INSTRUCTIONS TO FOLLOW: Only the lines from the one bearing "Instruction: Click the" through the end of the entries should be output, exactly as they stand, and pictures should be skipped.
──────── MATERIAL FOR THE TASK ────────
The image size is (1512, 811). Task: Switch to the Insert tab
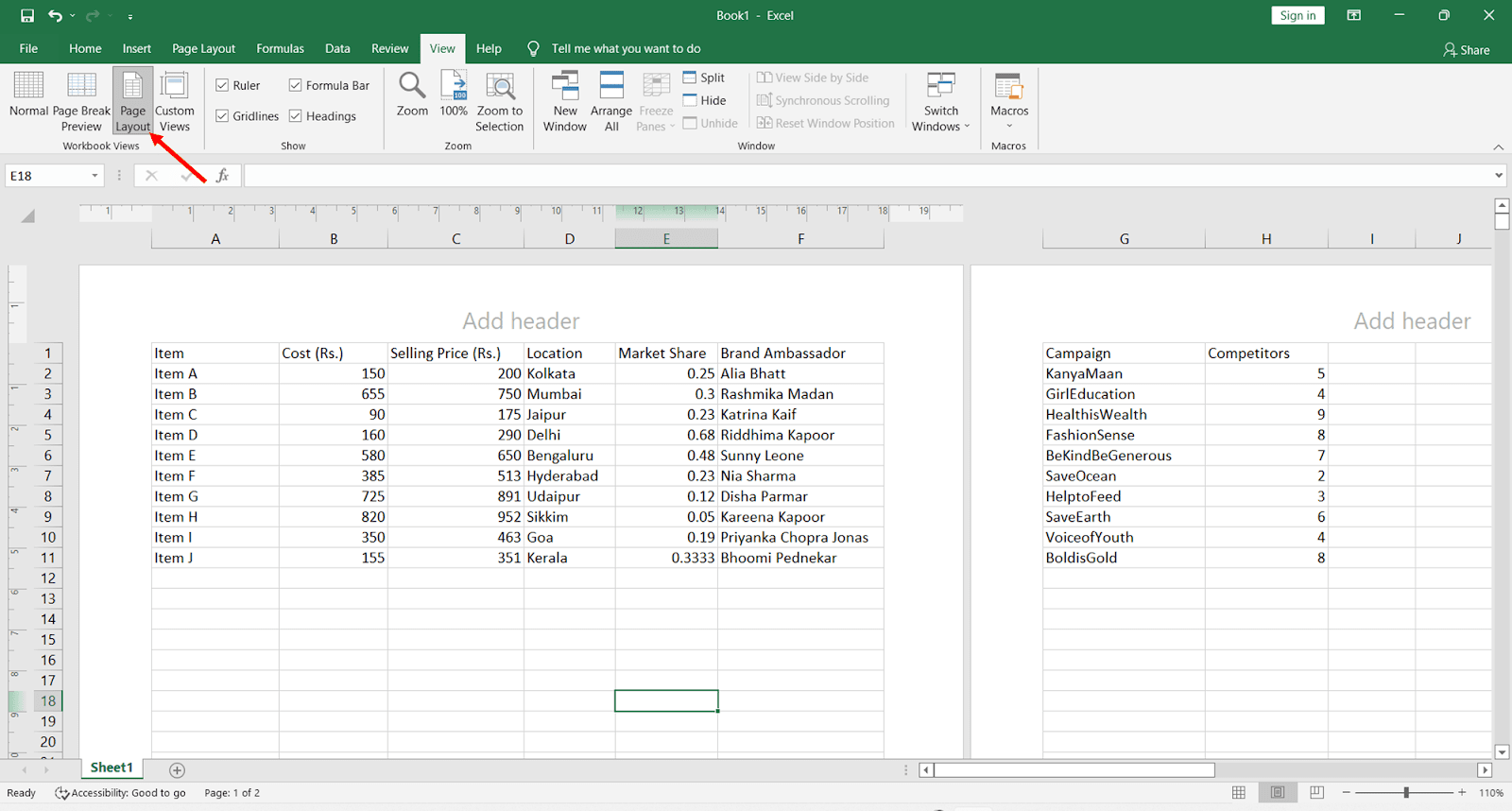coord(136,48)
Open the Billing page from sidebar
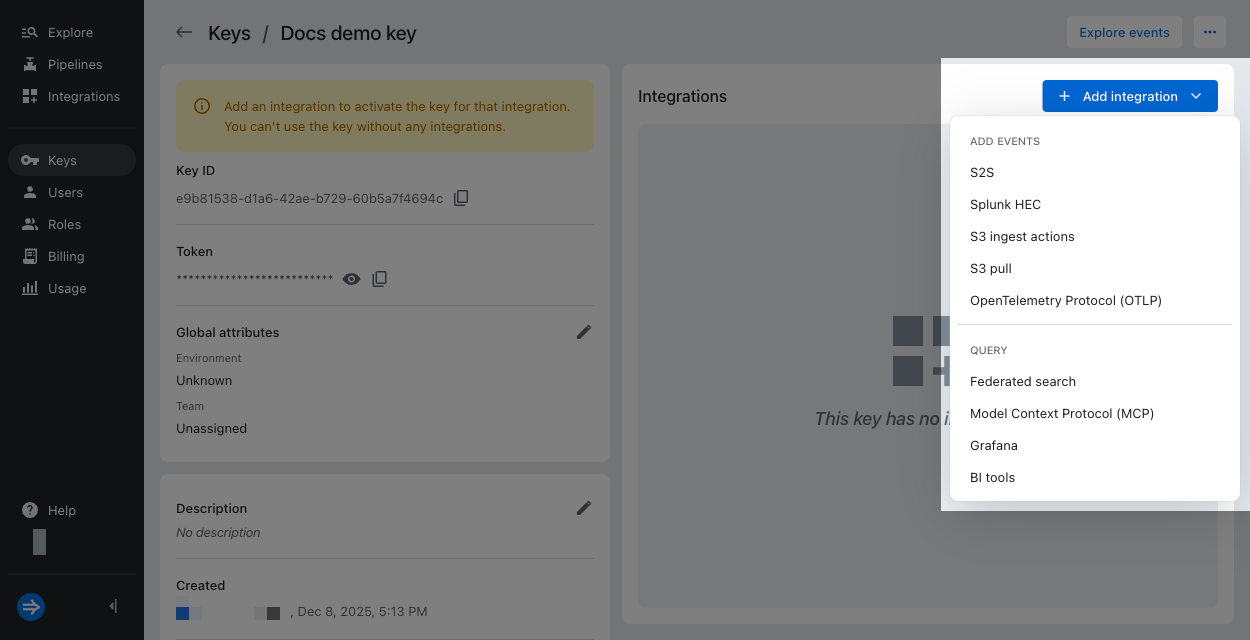1250x640 pixels. coord(66,256)
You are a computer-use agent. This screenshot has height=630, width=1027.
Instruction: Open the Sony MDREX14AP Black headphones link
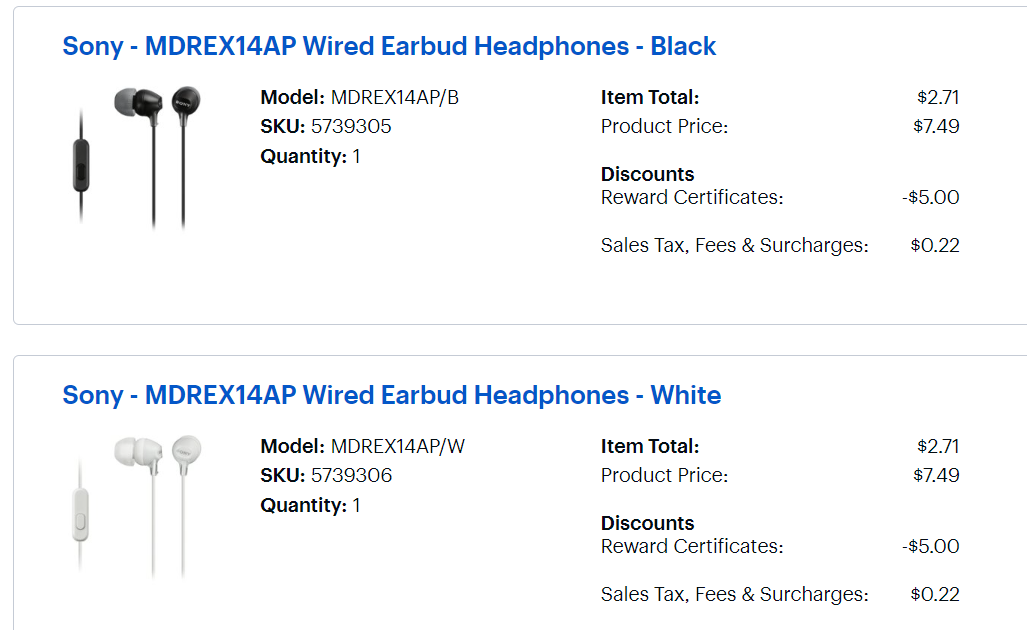[x=389, y=46]
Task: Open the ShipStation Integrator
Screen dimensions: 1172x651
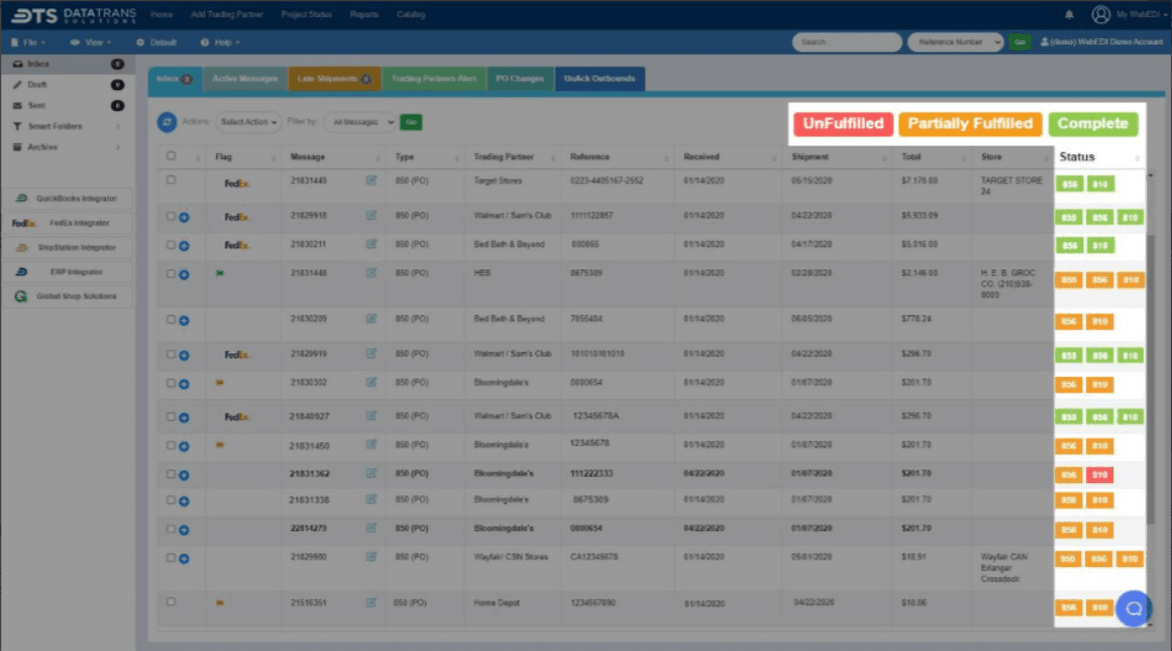Action: [67, 247]
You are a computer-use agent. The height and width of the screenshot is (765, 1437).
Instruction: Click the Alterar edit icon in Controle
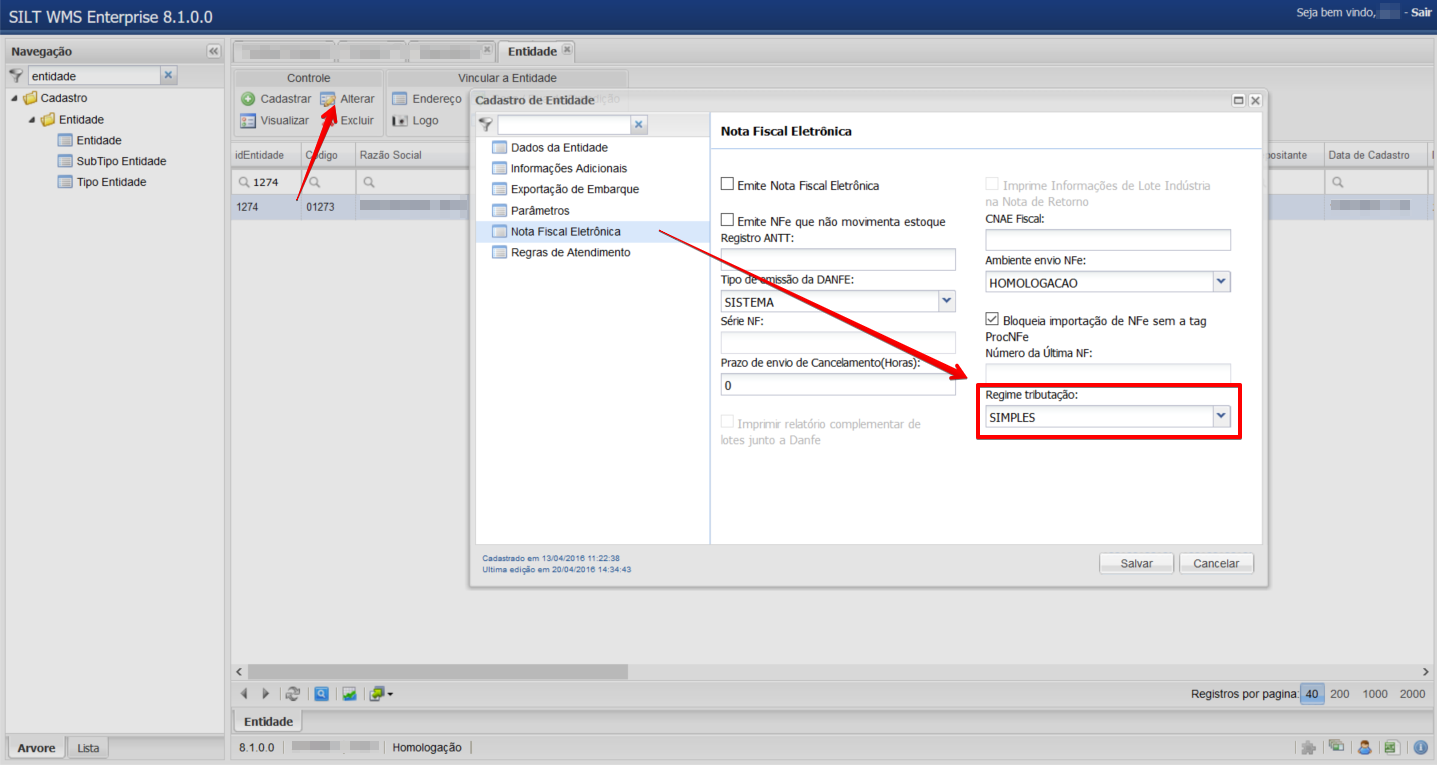pyautogui.click(x=328, y=99)
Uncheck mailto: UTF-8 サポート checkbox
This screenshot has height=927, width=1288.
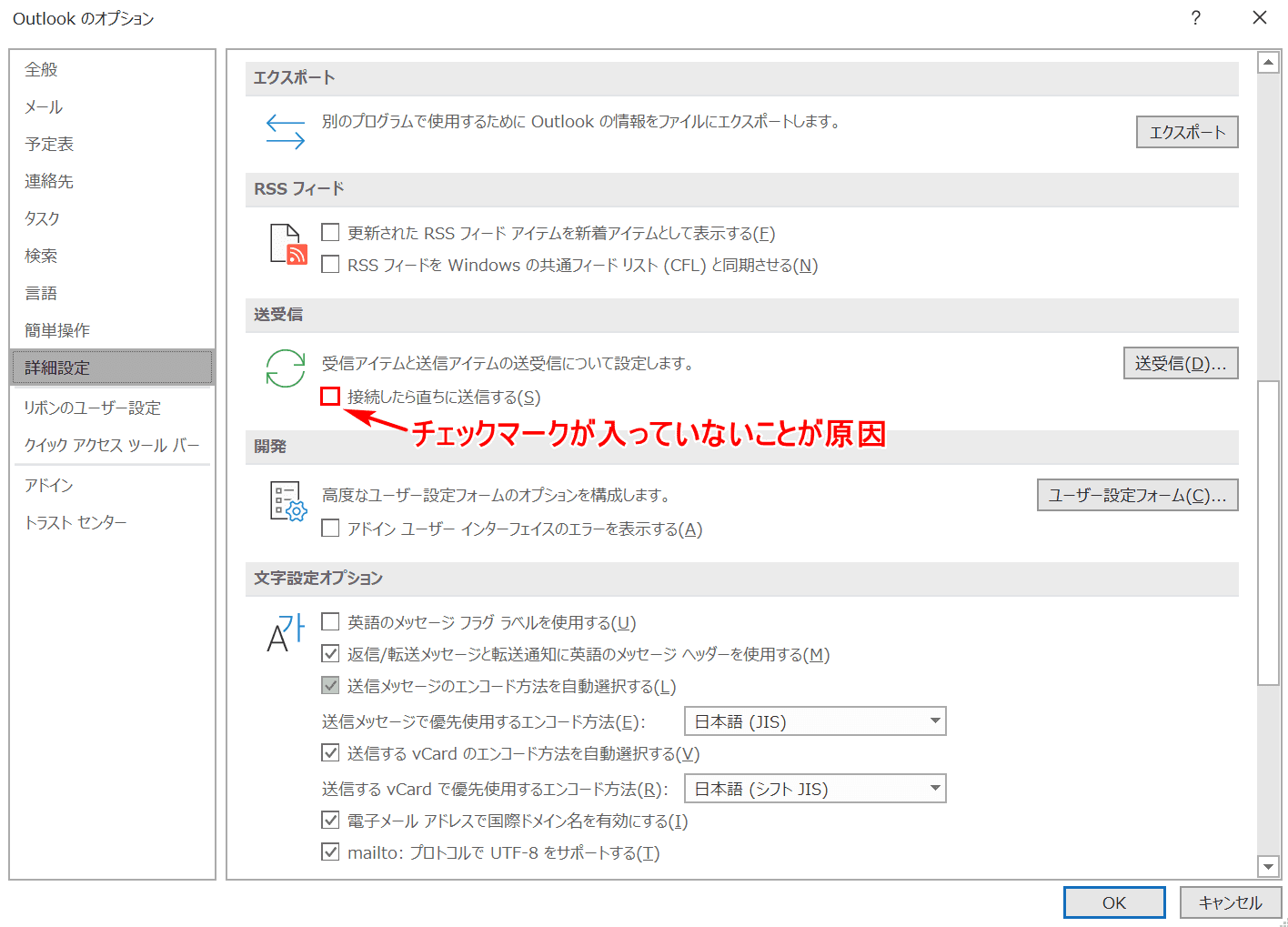(x=330, y=852)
────────
EXERCISE OUTPUT:
Instruction: Click the Alterar edit icon in Controle
pyautogui.click(x=328, y=99)
Uncheck mailto: UTF-8 サポート checkbox
This screenshot has height=927, width=1288.
(x=330, y=852)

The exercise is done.